Source information Block Start

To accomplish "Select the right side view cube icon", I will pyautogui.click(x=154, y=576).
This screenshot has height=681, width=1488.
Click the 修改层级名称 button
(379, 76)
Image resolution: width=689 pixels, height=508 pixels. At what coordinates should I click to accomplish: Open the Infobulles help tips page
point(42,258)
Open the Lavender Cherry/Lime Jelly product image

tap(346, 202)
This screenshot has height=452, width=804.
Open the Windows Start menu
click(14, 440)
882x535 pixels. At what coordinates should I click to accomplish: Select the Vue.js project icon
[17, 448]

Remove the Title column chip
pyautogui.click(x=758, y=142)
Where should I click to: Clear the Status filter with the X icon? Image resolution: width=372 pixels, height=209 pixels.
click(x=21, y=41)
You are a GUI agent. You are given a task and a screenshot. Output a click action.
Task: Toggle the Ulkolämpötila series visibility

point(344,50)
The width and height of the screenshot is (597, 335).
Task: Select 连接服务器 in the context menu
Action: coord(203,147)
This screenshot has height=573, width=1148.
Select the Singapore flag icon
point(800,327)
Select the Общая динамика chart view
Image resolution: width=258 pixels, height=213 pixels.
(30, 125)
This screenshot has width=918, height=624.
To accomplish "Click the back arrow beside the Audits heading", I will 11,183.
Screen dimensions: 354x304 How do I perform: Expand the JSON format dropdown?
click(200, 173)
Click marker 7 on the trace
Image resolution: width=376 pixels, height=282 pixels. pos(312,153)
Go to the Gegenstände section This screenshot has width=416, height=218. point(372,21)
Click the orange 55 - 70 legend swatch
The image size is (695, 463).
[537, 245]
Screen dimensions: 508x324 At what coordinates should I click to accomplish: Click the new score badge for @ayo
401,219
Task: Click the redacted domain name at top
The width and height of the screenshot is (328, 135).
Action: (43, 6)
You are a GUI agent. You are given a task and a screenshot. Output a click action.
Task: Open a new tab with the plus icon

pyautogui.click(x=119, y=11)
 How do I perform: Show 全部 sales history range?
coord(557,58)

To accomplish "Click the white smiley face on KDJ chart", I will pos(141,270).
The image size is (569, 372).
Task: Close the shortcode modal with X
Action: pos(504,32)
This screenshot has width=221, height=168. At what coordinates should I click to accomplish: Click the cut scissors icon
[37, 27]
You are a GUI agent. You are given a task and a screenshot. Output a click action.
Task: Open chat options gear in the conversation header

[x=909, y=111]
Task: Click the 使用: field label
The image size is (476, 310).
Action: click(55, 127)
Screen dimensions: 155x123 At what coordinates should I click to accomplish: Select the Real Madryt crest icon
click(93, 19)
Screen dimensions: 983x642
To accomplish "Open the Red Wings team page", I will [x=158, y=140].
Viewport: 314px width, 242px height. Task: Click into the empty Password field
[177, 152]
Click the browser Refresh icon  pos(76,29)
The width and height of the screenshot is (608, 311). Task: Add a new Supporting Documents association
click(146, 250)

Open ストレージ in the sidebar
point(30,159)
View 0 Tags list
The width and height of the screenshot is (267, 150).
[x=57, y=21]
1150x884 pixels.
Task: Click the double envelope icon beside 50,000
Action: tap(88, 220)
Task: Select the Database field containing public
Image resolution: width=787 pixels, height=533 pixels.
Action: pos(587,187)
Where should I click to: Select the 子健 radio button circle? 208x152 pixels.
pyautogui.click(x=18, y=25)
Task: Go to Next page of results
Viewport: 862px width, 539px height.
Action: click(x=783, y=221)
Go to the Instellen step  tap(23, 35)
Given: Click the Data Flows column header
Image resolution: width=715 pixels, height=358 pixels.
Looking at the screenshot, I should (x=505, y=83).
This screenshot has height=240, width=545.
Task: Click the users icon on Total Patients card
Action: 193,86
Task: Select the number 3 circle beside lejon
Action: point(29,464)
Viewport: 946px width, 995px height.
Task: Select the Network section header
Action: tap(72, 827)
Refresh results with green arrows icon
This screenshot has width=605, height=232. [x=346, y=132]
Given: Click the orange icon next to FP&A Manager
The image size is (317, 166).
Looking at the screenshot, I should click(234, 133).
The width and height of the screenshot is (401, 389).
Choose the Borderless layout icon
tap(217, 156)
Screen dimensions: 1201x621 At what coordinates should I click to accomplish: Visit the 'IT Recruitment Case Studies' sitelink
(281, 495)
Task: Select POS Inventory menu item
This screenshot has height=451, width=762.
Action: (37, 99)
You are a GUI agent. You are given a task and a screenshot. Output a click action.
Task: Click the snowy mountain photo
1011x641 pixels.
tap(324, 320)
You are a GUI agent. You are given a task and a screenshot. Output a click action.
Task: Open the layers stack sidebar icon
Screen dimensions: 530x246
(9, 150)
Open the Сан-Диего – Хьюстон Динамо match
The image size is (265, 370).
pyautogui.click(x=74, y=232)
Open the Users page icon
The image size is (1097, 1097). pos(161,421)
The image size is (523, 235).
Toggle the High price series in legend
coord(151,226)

Source information Block End

**Task item:**
The required result is an identical copy of the records above.

**Answer area:**
To accomplish "Select the right side view cube icon", I will pyautogui.click(x=154, y=576).
This screenshot has height=681, width=1488.
Click the 修改层级名称 button
(379, 76)
Image resolution: width=689 pixels, height=508 pixels. At what coordinates should I click to accomplish: Open the Infobulles help tips page
point(42,258)
Open the Lavender Cherry/Lime Jelly product image

tap(346, 202)
This screenshot has height=452, width=804.
Open the Windows Start menu
click(14, 440)
882x535 pixels. At what coordinates should I click to accomplish: Select the Vue.js project icon
[17, 448]

Remove the Title column chip
pyautogui.click(x=758, y=142)
Where should I click to: Clear the Status filter with the X icon? Image resolution: width=372 pixels, height=209 pixels.
click(x=21, y=41)
You are a GUI agent. You are given a task and a screenshot. Output a click action.
Task: Toggle the Ulkolämpötila series visibility

point(344,50)
The width and height of the screenshot is (597, 335).
Task: Select 连接服务器 in the context menu
Action: coord(203,147)
This screenshot has height=573, width=1148.
Select the Singapore flag icon
point(800,327)
Select the Общая динамика chart view
Image resolution: width=258 pixels, height=213 pixels.
(30, 125)
This screenshot has width=918, height=624.
To accomplish "Click the back arrow beside the Audits heading", I will 11,183.
Screen dimensions: 354x304 How do I perform: Expand the JSON format dropdown?
click(200, 173)
Click marker 7 on the trace
Image resolution: width=376 pixels, height=282 pixels. pos(312,153)
Go to the Gegenstände section This screenshot has width=416, height=218. point(372,21)
Click the orange 55 - 70 legend swatch
The image size is (695, 463).
[537, 245]
Screen dimensions: 508x324 At what coordinates should I click to accomplish: Click the new score badge for @ayo
401,219
Task: Click the redacted domain name at top
The width and height of the screenshot is (328, 135).
Action: (43, 6)
You are a GUI agent. You are given a task and a screenshot. Output a click action.
Task: Open a new tab with the plus icon

pyautogui.click(x=119, y=11)
 How do I perform: Show 全部 sales history range?
coord(557,58)

To accomplish "Click the white smiley face on KDJ chart", I will pos(141,270).
The image size is (569, 372).
Task: Close the shortcode modal with X
Action: pos(504,32)
This screenshot has width=221, height=168. At what coordinates should I click to accomplish: Click the cut scissors icon
[37, 27]
You are a GUI agent. You are given a task and a screenshot. Output a click action.
Task: Open chat options gear in the conversation header

[x=909, y=111]
Task: Click the 使用: field label
The image size is (476, 310).
Action: click(55, 127)
Screen dimensions: 155x123 At what coordinates should I click to accomplish: Select the Real Madryt crest icon
click(93, 19)
Screen dimensions: 983x642
To accomplish "Open the Red Wings team page", I will [x=158, y=140].
Viewport: 314px width, 242px height. Task: Click into the empty Password field
[177, 152]
Click the browser Refresh icon  pos(76,29)
The width and height of the screenshot is (608, 311). Task: Add a new Supporting Documents association
click(146, 250)

Open ストレージ in the sidebar
point(30,159)
View 0 Tags list
The width and height of the screenshot is (267, 150).
[x=57, y=21]
1150x884 pixels.
Task: Click the double envelope icon beside 50,000
Action: tap(88, 220)
Task: Select the Database field containing public
Image resolution: width=787 pixels, height=533 pixels.
Action: pos(587,187)
Where should I click to: Select the 子健 radio button circle? 208x152 pixels.
pyautogui.click(x=18, y=25)
Task: Go to Next page of results
Viewport: 862px width, 539px height.
Action: click(x=783, y=221)
Go to the Instellen step  tap(23, 35)
Given: Click the Data Flows column header
Image resolution: width=715 pixels, height=358 pixels.
Looking at the screenshot, I should (x=505, y=83).
This screenshot has height=240, width=545.
Task: Click the users icon on Total Patients card
Action: 193,86
Task: Select the number 3 circle beside lejon
Action: point(29,464)
Viewport: 946px width, 995px height.
Task: Select the Network section header
Action: tap(72, 827)
Refresh results with green arrows icon
This screenshot has width=605, height=232. [x=346, y=132]
Given: Click the orange icon next to FP&A Manager
The image size is (317, 166).
Looking at the screenshot, I should click(234, 133).
The width and height of the screenshot is (401, 389).
Choose the Borderless layout icon
tap(217, 156)
Screen dimensions: 1201x621 At what coordinates should I click to accomplish: Visit the 'IT Recruitment Case Studies' sitelink
(281, 495)
Task: Select POS Inventory menu item
This screenshot has height=451, width=762.
Action: (37, 99)
You are a GUI agent. You are given a task and a screenshot. Output a click action.
Task: Click the snowy mountain photo
1011x641 pixels.
tap(324, 320)
You are a GUI agent. You are given a task and a screenshot. Output a click action.
Task: Open the layers stack sidebar icon
Screen dimensions: 530x246
(9, 150)
Open the Сан-Диего – Хьюстон Динамо match
The image size is (265, 370).
pyautogui.click(x=74, y=232)
Open the Users page icon
The image size is (1097, 1097). pos(161,421)
The image size is (523, 235).
Toggle the High price series in legend
coord(151,226)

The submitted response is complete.